En effet, fi de ces caches-misère façon animations satellites dont tout le monde se fiche, outre le fait que passé le temps crucial de leur actualité, elles perdent aussitôt leur notion d’information. Fi donc de ces billevesées et que Michel M. évoque enfin et désormais le cadre dans lequel cette « Célibat’Soupe » intervient dans sa vie de parigot de première bourre, merdalors de quoi !

Aussi, afin d’assoir ce billet dans un environnement propice au développement de son intérêt dans l’esprit des lectrices et teurs susceptibles de le croiser lors de leurs pérégrinations internettetées, les émules michèlèmiennes doivent avoir à l’esprit (enfin, les moins assidues d’entre icelles, ou bien les plus profanes car nouvellement venues en ces lieux, puisque il est su par toutes les autres quel est le rythme qui mène sa vie à l’auteur : hélas, l’absence décidément durable de statistiques ne permet toujours pas à Michel M. d’avoir une lisibilité quant à l’état de l’impact de son blog dans l’universalité numérique d’un monde en totale perdition, quand bien même quelques phares, à l’instar de ce présent havre de sérénité, l’éclaireraient) que, du lundi au jeudi soir, Michel M. à les coudées franches, il a quartier libre, il fait ce qu’il veut puisque, du vendredi au dimanche soir, ses nuits et ses jours sont ardemment collectivistes, dans le cadre d’un rapprochement sentimentalo-corporello-franco-ex-russe que sa brune mie Elena A. et lui-même brodent depuis bientôt 3 années (à ce propos, est à venir le second séjour, en France c’est important e façon commémoration classieuse, que Michel M. a concocté pour sa belle et lui-même : absolu motus quant à la destination, mais la réservation est bel et bien scellée, youpie !).

Que veut dire en l’occurrence ce « il fait ce qu’il veut », que d’aucuns Brutus style-genre pauvres erres menés par leur vibrionnant vit et autre brandi mat de basse cocagne prendraient pour droit à tout et, essentiellement en l’occurrence, tromperie sur eux-mêmes, les idiots , mmhm ?
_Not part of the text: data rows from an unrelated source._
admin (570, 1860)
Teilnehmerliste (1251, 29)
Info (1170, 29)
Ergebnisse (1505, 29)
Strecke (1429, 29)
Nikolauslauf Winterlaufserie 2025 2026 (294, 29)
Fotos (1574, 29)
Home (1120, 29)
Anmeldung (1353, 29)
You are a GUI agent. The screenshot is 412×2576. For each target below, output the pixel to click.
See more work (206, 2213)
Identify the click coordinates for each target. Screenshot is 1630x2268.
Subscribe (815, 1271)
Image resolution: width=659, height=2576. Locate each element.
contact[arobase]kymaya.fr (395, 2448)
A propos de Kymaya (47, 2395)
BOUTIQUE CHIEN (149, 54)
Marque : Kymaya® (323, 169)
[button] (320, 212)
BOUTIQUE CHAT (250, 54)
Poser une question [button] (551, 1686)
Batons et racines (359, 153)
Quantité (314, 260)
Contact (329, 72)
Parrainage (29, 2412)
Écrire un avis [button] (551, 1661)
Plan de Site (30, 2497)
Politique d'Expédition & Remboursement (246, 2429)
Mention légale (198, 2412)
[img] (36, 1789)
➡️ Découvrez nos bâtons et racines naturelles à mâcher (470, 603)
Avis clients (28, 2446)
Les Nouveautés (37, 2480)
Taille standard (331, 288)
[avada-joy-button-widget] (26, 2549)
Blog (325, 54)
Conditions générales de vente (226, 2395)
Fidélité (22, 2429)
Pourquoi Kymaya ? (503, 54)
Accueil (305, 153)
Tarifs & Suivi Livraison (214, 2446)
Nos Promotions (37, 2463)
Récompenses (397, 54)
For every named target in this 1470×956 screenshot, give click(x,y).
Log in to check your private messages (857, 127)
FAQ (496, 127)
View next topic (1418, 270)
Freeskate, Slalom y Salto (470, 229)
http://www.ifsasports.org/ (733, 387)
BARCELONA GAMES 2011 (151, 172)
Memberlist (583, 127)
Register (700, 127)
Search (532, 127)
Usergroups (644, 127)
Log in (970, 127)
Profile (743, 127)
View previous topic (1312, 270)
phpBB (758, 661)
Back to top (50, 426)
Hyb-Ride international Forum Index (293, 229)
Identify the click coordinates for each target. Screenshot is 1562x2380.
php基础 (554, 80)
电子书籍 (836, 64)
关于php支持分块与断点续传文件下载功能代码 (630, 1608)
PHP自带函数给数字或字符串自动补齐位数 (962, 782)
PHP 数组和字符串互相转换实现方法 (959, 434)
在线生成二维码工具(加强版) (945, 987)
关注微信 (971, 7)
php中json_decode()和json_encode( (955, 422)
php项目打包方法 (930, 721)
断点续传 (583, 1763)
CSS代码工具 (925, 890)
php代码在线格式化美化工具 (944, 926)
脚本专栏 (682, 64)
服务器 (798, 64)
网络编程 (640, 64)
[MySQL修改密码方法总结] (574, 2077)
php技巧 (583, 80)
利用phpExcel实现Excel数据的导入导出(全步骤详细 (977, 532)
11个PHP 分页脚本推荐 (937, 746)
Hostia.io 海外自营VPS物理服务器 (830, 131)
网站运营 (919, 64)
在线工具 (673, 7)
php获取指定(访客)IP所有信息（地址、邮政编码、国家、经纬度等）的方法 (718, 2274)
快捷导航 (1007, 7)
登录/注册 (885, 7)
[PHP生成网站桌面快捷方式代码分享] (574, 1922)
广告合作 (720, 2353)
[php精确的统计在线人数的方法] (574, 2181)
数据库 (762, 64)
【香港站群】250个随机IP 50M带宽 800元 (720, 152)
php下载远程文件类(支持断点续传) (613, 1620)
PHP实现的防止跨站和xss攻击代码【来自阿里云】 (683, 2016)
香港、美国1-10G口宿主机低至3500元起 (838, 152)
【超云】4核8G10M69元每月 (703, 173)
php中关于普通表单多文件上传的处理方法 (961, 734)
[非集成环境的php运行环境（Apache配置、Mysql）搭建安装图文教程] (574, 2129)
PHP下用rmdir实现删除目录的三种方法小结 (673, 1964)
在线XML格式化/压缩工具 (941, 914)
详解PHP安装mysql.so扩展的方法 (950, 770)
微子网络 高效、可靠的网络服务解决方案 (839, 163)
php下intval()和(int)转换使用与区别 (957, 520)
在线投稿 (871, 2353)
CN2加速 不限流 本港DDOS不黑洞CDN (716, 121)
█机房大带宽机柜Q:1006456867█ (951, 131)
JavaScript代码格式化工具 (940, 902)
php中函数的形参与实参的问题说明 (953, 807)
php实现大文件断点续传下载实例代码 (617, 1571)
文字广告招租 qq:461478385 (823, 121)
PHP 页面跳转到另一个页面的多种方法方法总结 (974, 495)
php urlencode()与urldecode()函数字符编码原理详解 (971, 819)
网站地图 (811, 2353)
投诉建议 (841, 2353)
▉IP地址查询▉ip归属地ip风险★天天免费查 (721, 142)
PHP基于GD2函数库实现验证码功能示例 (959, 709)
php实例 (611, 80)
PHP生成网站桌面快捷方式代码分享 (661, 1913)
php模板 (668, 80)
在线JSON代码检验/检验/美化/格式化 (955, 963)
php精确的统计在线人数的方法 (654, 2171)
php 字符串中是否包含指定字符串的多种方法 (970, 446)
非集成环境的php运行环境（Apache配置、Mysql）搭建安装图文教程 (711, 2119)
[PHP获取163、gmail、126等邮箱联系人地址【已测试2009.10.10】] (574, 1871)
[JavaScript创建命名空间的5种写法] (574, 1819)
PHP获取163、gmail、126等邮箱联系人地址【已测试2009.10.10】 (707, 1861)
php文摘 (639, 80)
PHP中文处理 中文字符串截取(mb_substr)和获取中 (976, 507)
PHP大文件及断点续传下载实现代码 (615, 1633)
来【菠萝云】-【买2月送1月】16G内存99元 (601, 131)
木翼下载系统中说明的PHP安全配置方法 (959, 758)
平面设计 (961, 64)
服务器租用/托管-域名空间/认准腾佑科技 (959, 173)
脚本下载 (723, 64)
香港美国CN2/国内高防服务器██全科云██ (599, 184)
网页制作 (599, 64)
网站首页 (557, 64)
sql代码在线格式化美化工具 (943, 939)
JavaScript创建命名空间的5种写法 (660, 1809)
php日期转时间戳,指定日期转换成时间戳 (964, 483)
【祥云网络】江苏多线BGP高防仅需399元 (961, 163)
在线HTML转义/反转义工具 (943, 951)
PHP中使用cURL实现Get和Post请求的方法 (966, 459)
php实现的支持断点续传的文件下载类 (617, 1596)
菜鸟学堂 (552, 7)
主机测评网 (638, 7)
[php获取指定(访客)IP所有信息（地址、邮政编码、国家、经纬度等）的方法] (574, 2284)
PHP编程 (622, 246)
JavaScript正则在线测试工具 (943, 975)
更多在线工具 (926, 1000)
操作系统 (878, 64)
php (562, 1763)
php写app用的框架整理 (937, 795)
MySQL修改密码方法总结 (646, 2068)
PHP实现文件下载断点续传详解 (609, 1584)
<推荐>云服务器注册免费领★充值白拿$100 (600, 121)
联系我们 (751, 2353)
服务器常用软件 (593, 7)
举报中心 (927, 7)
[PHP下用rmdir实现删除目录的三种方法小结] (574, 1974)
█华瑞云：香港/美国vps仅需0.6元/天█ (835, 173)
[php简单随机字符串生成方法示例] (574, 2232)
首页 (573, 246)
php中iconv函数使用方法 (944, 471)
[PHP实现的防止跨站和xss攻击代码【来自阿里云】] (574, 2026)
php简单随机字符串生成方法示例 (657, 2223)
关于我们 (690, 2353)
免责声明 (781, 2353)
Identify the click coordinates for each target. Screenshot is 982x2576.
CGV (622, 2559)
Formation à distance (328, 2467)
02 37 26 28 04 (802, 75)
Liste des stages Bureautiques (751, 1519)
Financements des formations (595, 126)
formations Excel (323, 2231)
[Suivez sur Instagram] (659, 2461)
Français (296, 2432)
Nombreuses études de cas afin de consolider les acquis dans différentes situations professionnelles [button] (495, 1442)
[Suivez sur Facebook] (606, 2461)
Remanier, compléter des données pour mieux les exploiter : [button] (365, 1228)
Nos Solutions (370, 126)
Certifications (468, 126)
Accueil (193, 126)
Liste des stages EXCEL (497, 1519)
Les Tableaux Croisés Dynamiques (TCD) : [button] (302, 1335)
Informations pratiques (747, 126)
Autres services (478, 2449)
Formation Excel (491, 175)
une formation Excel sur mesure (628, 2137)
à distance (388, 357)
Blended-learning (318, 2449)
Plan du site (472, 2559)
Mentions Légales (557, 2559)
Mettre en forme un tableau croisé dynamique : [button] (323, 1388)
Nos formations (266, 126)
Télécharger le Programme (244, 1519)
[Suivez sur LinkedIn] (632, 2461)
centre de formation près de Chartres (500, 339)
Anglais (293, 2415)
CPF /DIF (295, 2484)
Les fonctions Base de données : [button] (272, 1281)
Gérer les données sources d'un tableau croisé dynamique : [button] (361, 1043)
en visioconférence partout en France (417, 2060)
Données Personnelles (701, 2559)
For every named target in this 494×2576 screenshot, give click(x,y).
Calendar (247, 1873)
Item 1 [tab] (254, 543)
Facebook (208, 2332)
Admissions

Rien de plus que ce qui est écrit, l’écrit correspondant pour le coup à la réalité (c’est suffisamment rare chez ceux qui écrivent (pour se grandir la plupart du temps, autant d’autres idiots, évidemment) pour être ainsi souligné) : Michel M. quitte son (dur) labeur à l’heure qu’il a estimée être en adéquation avec ses obligations, âme et conscience, comme un seigneur en quelque sorte, pour se poser en toute délicatesse en son chez lui. Eventuellement, quelques courses sont faites dans le mini-marché sis à une cinquantaine de mètres de la grille de la cité sociale (hé oui, Michel M. fait partie de ces gens qui demeurent dans un logement pris charge par un partenariat public/privé) dans laquelle il habite depuis bientôt trois années. Parmi ces courses faites de produits de sustentation, car il faut bien se nourrir pour vivre (et non l’inverse, mais une telle existence concernerait une autre classe sociale « aisée » à ce qu’il parait, les pauvres gens !), certains mets issus d’horizons lointains, comme des sachets de soupes sèches dites « chinoises », qu’il faut faire « revenir » avec de l’eau bouillie. Bien entendu, comme tout français qui ET se respecte ET aime son pays (pléonasme très probable, mhmm ?), ce festin se doit d’être accompagné d’une bonne (forcément) bouteille de jaja, de rouquin, de pinard enfin bref, d’un vin soigné (enfin, est-ce ainsi que vivent les hommes selon Michel M., tout du moins).

Mais, plutôt que d’en ajouter dans le verbiage, rien ne vaut l’un de ses fameux montages à l’auteur, afin de clarifier les esprits.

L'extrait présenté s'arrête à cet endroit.